Prompt: In the records below, some lines contain the word "Organizacija". Copy each of them.

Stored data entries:
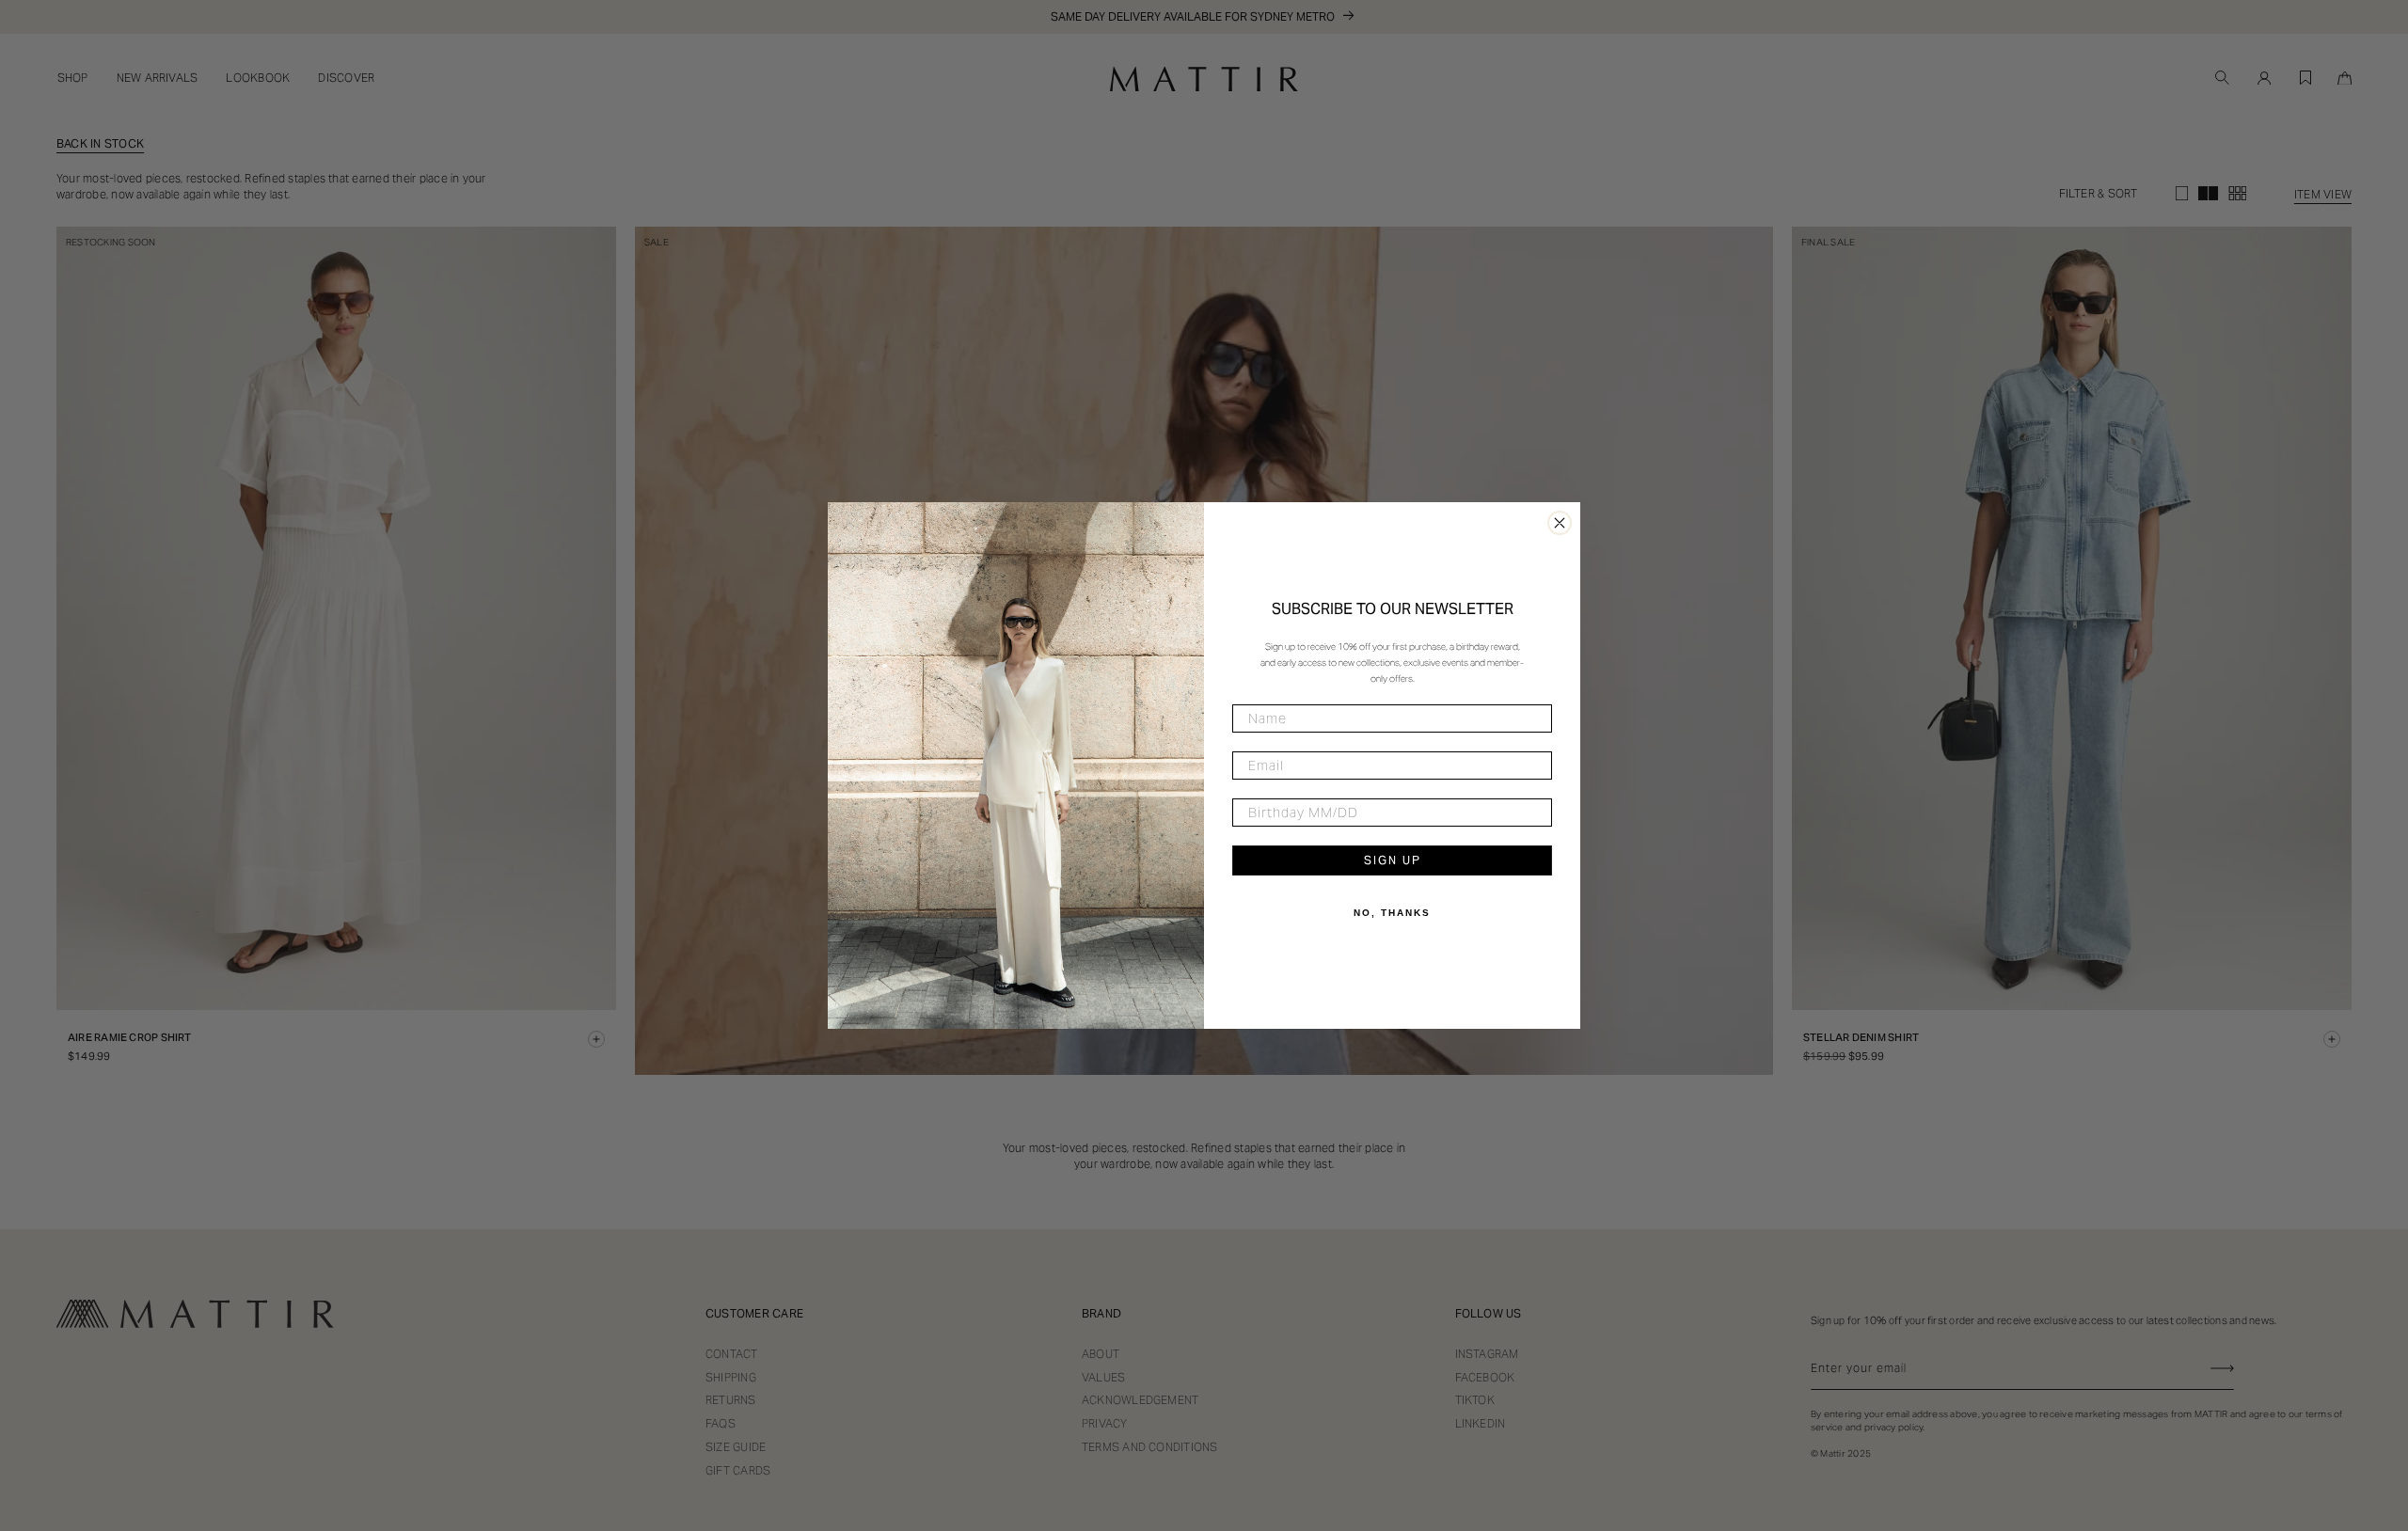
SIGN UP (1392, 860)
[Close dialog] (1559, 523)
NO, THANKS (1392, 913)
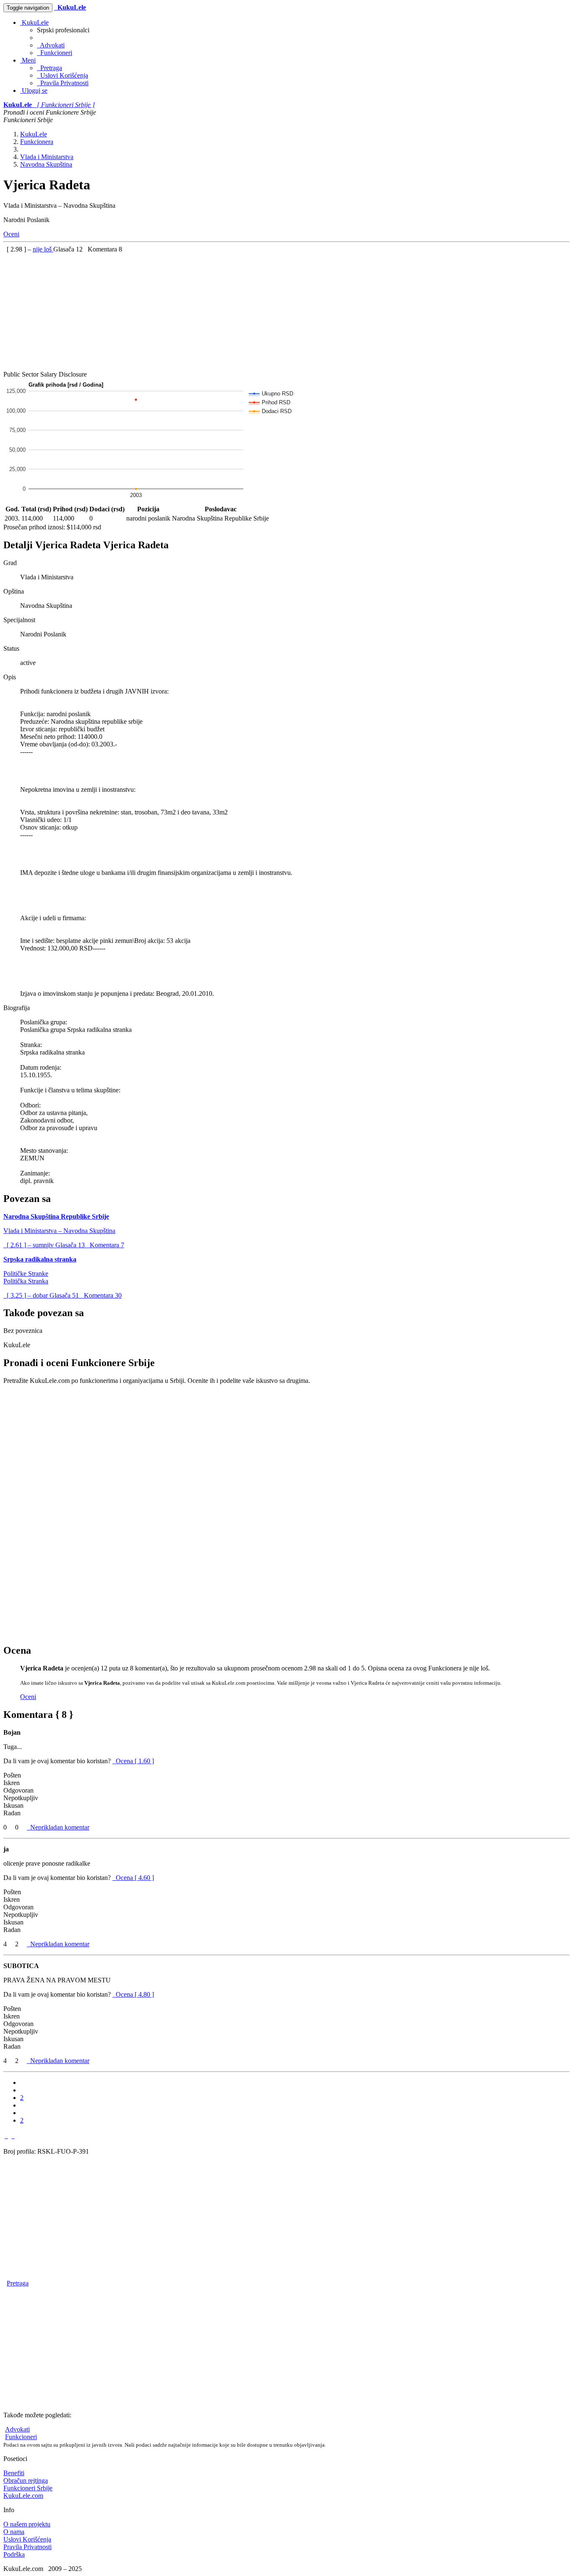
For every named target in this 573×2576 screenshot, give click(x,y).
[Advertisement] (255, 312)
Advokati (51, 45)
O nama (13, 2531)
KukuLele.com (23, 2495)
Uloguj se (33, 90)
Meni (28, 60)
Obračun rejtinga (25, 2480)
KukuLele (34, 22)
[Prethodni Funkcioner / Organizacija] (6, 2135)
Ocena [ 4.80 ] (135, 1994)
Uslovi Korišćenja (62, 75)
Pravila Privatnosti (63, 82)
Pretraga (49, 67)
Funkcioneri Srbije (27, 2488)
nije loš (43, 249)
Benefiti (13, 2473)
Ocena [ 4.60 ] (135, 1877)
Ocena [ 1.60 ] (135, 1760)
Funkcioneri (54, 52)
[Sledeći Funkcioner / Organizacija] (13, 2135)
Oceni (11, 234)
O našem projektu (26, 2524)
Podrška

Exercise answer:
[Prethodni Funkcioner / Organizacija] (6, 2135)
[Sledeći Funkcioner / Organizacija] (13, 2135)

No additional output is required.